2020 Fall Enrollment Trends -- The Good, The Bad, and The Ugly

If you work in the higher education industry, you probably don't need a report to tell you that 2020 was a challenge for colleges and universities.  However, the most recent report put together by the National Student Clearinghouse (link here) gives insight into how COVID has affected enrollment in each type of school and demographic -- and it's not all doom and gloom.

The Bad

Starting with the most obvious, enrollment has declined precipitously at many schools, especially for younger college students, many of whom have decided to take a gap year instead of attending remotely.
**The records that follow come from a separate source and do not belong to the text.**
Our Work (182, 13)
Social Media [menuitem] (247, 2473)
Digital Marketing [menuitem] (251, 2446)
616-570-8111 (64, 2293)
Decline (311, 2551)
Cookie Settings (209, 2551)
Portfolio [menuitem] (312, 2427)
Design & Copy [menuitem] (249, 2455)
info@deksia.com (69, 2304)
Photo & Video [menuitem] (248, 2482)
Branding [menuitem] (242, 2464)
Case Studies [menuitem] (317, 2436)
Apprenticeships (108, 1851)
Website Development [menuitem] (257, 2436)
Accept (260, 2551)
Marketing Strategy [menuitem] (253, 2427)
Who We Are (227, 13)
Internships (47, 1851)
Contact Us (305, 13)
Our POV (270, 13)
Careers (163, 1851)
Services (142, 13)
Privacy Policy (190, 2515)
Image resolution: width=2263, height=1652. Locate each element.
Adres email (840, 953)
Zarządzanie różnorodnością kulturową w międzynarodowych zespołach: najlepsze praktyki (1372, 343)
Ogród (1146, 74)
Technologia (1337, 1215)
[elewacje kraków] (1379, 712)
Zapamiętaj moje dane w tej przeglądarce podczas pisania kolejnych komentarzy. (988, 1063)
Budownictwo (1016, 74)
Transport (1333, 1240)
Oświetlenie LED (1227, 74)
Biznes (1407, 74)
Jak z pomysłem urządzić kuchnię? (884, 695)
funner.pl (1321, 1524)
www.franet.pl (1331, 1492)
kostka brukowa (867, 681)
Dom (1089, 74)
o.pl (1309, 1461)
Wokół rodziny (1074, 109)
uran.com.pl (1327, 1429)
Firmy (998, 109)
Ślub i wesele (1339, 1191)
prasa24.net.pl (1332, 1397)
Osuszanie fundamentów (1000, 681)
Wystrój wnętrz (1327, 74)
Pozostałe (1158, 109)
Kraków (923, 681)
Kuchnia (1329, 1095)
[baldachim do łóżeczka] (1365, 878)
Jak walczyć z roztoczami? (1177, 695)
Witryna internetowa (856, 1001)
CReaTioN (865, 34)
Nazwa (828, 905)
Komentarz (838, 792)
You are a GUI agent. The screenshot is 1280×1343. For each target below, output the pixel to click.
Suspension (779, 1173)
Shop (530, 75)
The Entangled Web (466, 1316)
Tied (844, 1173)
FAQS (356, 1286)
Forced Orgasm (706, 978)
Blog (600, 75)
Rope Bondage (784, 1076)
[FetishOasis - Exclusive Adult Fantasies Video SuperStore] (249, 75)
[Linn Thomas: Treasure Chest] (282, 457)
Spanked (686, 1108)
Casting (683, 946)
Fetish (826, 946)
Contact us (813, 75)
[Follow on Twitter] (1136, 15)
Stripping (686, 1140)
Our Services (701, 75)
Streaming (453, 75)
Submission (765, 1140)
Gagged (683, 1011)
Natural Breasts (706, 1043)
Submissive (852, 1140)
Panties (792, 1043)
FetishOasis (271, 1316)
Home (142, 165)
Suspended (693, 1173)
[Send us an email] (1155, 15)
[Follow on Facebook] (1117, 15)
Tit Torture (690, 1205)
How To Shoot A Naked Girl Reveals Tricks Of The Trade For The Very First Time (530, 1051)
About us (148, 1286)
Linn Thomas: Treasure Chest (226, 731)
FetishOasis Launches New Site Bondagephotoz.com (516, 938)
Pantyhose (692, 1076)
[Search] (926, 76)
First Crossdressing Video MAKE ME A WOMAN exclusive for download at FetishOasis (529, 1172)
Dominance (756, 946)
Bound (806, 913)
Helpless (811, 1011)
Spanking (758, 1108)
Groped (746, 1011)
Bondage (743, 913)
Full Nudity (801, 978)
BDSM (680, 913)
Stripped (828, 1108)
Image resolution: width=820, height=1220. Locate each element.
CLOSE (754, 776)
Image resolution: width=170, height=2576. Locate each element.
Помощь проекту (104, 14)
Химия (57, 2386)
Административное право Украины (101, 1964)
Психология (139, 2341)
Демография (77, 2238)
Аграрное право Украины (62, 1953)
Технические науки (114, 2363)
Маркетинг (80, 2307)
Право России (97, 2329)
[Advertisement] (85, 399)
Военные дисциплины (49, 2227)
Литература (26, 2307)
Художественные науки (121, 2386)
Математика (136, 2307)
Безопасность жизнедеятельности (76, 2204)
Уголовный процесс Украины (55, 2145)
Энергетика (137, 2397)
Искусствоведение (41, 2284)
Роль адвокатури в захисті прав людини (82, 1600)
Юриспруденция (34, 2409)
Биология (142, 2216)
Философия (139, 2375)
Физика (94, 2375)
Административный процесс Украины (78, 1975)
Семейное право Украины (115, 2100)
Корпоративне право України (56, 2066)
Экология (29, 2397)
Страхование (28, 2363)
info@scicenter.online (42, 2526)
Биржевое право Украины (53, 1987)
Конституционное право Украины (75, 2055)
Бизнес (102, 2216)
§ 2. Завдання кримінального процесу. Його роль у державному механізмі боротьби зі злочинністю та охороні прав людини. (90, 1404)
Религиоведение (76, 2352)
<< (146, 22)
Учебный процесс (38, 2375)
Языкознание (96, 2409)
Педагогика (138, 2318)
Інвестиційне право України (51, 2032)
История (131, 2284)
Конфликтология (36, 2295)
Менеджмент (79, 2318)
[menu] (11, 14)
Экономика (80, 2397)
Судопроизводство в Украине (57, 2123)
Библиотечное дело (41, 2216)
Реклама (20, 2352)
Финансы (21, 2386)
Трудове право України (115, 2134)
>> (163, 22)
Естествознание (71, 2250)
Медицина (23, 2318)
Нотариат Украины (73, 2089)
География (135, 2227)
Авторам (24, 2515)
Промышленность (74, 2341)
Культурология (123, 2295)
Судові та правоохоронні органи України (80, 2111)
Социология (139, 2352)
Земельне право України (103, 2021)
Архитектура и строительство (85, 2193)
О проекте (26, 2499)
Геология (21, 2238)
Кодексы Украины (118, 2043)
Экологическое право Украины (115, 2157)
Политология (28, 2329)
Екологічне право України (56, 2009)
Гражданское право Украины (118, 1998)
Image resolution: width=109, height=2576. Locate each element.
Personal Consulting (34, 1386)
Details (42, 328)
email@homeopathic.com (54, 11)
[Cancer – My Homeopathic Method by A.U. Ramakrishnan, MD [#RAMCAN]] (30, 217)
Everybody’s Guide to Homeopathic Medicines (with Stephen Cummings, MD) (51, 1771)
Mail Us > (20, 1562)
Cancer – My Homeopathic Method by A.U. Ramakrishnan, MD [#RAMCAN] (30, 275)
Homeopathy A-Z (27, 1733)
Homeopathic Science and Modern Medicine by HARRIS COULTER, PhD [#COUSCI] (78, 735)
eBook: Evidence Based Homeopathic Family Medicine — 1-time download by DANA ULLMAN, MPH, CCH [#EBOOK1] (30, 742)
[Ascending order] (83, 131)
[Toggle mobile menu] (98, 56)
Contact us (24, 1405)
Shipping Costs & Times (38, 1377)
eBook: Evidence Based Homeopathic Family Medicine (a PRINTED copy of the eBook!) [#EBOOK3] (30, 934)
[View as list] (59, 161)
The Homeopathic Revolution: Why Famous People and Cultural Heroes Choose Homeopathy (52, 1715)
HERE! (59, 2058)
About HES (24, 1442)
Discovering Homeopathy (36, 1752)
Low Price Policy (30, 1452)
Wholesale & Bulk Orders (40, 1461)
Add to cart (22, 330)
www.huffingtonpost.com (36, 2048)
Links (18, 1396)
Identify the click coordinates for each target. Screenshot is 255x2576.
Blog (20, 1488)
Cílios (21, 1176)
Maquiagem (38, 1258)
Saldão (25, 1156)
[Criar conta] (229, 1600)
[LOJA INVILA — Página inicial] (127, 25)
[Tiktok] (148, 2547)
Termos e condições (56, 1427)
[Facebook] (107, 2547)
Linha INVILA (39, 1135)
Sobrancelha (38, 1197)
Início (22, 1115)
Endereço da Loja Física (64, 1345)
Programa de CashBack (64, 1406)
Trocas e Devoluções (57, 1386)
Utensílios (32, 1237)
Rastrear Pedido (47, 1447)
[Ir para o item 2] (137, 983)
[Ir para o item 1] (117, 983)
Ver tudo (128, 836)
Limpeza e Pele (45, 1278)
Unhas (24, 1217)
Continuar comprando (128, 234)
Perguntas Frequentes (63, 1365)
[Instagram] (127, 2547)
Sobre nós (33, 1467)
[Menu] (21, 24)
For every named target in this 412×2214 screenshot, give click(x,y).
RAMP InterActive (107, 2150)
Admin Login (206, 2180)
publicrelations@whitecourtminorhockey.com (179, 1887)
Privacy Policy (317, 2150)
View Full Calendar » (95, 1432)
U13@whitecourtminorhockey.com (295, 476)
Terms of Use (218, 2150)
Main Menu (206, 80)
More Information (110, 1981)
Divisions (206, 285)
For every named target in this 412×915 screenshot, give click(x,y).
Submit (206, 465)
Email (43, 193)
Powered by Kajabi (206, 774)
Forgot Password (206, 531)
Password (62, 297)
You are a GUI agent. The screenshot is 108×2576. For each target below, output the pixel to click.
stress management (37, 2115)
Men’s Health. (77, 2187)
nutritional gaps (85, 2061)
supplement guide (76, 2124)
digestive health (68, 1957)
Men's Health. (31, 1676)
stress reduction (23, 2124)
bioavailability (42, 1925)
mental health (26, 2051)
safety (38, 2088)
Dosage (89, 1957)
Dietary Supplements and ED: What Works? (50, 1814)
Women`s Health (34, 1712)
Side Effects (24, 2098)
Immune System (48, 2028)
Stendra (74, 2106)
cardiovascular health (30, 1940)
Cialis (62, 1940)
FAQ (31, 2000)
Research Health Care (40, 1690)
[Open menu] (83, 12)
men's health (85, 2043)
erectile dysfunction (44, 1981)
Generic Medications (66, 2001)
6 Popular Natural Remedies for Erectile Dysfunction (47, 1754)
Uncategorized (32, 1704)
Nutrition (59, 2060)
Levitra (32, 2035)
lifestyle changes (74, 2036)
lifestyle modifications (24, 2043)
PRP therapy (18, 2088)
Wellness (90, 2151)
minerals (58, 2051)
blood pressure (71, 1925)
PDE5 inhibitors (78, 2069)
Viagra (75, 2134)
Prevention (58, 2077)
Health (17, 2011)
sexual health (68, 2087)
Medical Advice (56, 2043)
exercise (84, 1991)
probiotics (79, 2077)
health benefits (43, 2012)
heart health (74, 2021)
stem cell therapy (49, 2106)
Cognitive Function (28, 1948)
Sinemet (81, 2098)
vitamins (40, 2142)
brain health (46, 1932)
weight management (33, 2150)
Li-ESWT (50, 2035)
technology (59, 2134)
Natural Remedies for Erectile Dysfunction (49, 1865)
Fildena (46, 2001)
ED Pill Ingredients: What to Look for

Overall Freshman Enrollment 16.1% decline
Community College Enrollment 18.9% decline
Public 4-year College 10.5% decline
Private Nonprofit 4-year College 8.5% decline

The Ugly

Because of decreasing enrollment, tuition revenues have reduced dramatically.  This has affected the programs, staffing, and financial viability of many schools -- even causing some to consider merging with other schools (see Forbes article).

To illustrate this, below is an example of a 500 student decline in enrollment at the community college level.

Decline in enrollment (in students) 500
Average Tuition $3,300
Tuition Shortfall ($1,650,000)

The Good

Fortunately, there are two areas where enrollment has either stayed constant or increased.

  • Post-Graduate Enrollment has increased 2.9%
  • Private, for-profit enrollment has stayed the same

We believe that there are two factors driving this.

  1. Post-graduate students are older and fit the non-traditional definition.  In a world where they have to choose between entering the workforce or continuing their education, they are often choosing the latter.
  2. Private, for-profit colleges often follow a rigorous inbound marketing strategy throughout the attract-to-onboard journey.  This increased level of engagement at each stage of the process minimizes the number of candidates who fall out of the admissions funnel and increases yield.